■ Dataset excerpts

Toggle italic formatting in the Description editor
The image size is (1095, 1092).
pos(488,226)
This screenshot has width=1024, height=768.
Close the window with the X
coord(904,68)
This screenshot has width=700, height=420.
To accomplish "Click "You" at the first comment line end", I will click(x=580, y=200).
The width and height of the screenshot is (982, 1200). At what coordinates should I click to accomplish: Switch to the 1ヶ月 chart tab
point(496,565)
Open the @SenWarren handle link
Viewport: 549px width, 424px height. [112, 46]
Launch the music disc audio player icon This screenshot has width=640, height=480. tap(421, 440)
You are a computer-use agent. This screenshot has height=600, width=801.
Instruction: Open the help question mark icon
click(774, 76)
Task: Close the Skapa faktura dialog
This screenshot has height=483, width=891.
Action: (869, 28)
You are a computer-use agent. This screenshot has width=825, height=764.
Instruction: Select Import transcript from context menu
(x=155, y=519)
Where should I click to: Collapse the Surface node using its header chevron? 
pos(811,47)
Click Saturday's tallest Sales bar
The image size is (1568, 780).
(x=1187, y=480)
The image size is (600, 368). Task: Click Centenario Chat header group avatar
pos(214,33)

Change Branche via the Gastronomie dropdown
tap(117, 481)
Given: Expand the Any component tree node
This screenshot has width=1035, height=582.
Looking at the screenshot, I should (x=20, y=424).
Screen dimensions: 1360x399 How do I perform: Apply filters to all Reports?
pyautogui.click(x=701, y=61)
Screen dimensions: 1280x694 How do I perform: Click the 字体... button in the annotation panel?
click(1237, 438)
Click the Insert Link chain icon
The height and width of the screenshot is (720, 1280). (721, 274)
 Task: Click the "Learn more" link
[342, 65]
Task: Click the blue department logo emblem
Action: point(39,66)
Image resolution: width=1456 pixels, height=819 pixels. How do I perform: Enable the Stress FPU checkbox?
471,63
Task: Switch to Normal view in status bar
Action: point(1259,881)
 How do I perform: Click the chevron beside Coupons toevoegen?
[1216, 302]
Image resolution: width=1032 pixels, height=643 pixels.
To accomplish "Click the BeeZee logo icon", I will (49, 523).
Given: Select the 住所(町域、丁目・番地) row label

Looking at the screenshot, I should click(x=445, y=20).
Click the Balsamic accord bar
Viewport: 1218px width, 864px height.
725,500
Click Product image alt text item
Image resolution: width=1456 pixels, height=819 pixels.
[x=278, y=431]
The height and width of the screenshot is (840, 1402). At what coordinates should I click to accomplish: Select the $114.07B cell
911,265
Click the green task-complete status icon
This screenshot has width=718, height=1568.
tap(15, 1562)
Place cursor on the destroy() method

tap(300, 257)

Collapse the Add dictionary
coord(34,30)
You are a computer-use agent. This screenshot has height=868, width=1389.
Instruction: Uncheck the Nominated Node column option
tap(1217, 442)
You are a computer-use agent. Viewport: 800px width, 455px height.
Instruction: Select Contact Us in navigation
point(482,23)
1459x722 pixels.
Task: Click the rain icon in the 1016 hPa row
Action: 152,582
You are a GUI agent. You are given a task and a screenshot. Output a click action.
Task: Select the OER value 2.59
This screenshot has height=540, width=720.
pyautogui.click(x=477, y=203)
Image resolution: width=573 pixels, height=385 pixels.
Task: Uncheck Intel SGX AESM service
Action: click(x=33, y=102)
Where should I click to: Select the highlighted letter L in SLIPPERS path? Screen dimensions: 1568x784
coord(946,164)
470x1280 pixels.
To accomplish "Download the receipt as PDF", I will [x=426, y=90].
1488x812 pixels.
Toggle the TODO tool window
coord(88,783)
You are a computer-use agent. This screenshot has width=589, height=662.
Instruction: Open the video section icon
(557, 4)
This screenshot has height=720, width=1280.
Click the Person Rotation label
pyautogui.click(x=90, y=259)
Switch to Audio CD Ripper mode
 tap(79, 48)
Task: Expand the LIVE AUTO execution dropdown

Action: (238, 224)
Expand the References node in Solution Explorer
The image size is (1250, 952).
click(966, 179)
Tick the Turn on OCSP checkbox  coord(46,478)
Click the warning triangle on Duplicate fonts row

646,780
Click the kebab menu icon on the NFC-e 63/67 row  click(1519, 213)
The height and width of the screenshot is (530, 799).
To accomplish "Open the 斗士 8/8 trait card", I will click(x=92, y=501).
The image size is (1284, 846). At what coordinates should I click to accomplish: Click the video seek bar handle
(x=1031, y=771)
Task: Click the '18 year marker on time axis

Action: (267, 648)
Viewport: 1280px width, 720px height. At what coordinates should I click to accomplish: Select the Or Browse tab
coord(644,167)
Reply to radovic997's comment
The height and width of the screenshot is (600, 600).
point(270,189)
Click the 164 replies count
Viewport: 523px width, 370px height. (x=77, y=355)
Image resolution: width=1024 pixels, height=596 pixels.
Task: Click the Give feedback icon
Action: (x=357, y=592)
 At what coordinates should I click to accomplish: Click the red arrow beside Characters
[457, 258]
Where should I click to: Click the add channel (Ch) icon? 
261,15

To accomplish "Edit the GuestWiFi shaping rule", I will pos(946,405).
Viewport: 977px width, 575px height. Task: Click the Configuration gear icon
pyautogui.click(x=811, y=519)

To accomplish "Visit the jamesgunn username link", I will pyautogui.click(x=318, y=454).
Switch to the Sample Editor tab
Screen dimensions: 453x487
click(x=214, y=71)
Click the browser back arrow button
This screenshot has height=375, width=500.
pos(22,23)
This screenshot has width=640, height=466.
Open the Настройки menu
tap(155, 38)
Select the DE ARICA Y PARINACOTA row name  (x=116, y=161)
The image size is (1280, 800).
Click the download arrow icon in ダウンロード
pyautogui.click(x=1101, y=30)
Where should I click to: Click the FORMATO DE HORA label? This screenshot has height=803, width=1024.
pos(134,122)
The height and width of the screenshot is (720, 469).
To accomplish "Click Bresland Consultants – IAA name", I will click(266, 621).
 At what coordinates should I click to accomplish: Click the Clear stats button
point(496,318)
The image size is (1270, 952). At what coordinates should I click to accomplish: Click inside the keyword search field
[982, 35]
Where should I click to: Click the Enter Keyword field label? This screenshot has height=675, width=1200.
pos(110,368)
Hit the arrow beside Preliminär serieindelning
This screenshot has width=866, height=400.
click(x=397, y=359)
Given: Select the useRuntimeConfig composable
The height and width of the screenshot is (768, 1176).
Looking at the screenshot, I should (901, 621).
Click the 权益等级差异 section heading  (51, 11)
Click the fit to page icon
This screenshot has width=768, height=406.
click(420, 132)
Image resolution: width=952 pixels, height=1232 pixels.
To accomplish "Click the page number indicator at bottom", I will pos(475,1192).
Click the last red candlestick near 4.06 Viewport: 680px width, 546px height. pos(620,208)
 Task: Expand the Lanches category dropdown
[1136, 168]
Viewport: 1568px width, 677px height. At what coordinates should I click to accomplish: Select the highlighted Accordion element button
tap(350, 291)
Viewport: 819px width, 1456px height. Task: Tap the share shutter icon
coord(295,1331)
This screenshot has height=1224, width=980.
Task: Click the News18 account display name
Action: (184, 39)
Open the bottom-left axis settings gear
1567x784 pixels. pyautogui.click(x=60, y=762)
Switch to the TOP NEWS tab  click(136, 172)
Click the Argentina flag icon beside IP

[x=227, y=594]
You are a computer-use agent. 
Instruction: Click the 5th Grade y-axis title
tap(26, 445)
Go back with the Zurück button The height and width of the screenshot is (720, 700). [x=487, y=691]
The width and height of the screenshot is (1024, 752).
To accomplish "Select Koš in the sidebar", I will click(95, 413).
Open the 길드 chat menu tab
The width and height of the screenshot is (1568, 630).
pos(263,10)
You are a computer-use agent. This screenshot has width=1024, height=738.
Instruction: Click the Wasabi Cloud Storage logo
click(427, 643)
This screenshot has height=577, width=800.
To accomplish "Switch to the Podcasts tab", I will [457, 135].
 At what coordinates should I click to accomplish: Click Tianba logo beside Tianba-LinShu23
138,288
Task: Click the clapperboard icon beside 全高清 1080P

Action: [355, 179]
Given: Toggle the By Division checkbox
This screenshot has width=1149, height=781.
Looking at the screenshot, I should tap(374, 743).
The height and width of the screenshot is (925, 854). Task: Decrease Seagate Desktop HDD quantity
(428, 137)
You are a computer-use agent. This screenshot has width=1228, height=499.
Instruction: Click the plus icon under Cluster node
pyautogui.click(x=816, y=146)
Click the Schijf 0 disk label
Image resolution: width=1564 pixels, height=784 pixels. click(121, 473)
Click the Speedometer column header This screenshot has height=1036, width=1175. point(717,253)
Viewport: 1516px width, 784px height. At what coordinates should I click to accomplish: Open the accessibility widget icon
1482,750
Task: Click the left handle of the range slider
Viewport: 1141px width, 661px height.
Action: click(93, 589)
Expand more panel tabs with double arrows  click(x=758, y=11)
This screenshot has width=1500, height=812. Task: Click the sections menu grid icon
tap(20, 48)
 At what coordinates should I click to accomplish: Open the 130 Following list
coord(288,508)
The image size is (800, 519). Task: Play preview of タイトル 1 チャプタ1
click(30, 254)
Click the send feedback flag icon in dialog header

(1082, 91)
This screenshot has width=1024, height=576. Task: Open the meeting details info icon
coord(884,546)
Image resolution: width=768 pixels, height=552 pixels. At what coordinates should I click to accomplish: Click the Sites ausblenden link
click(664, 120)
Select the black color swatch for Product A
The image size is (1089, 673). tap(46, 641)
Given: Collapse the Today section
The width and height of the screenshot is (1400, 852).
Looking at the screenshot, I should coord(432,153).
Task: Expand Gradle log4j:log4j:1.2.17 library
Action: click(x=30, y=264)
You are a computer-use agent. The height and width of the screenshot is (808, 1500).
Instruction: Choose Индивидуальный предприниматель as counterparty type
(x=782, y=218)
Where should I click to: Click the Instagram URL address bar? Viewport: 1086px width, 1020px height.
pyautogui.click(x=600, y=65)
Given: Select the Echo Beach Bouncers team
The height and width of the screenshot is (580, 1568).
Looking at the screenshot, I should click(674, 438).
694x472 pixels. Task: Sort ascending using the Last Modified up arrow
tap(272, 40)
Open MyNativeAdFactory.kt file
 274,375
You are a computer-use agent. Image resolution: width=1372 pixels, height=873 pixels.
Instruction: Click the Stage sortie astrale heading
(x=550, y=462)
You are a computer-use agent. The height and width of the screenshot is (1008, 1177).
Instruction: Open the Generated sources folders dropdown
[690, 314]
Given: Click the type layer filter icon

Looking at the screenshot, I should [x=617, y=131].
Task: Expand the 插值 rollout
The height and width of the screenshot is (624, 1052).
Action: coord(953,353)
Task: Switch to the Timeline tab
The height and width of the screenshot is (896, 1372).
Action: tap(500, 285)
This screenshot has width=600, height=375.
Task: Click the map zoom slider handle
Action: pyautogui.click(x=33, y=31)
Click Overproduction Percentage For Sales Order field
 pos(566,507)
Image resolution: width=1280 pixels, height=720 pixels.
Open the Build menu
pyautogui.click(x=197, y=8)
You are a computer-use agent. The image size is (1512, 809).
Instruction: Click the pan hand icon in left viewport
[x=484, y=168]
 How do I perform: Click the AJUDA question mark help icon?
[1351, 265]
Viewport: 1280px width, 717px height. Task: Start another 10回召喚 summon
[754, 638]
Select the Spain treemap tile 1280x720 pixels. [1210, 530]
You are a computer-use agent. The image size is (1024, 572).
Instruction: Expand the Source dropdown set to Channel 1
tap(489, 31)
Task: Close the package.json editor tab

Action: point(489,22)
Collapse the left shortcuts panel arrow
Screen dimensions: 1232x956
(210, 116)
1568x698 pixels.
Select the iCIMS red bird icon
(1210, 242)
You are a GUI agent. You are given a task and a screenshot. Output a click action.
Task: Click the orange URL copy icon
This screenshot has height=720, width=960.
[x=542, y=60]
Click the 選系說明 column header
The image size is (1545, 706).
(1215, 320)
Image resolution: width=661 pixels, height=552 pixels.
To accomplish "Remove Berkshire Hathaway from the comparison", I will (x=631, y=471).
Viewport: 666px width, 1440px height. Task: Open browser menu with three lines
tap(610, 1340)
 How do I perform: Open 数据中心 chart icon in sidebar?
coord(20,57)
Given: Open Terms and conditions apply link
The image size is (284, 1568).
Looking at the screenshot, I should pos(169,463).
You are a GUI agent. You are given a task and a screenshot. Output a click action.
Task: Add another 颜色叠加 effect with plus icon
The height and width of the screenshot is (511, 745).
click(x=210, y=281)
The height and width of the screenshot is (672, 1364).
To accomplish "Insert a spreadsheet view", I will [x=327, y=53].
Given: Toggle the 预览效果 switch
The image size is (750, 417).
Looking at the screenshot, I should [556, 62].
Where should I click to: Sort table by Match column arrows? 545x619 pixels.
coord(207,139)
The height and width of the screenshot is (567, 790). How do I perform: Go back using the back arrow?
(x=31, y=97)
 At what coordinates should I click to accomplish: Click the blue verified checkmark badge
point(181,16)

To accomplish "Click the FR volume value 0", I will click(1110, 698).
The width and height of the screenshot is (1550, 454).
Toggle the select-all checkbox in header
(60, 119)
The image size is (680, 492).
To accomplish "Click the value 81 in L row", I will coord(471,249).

■ What this task involves
Return each line from the data where the string "page" can be found.

■ Reply
Click the fit to page icon
To accomplish "Click the page number indicator at bottom", I will pos(475,1192).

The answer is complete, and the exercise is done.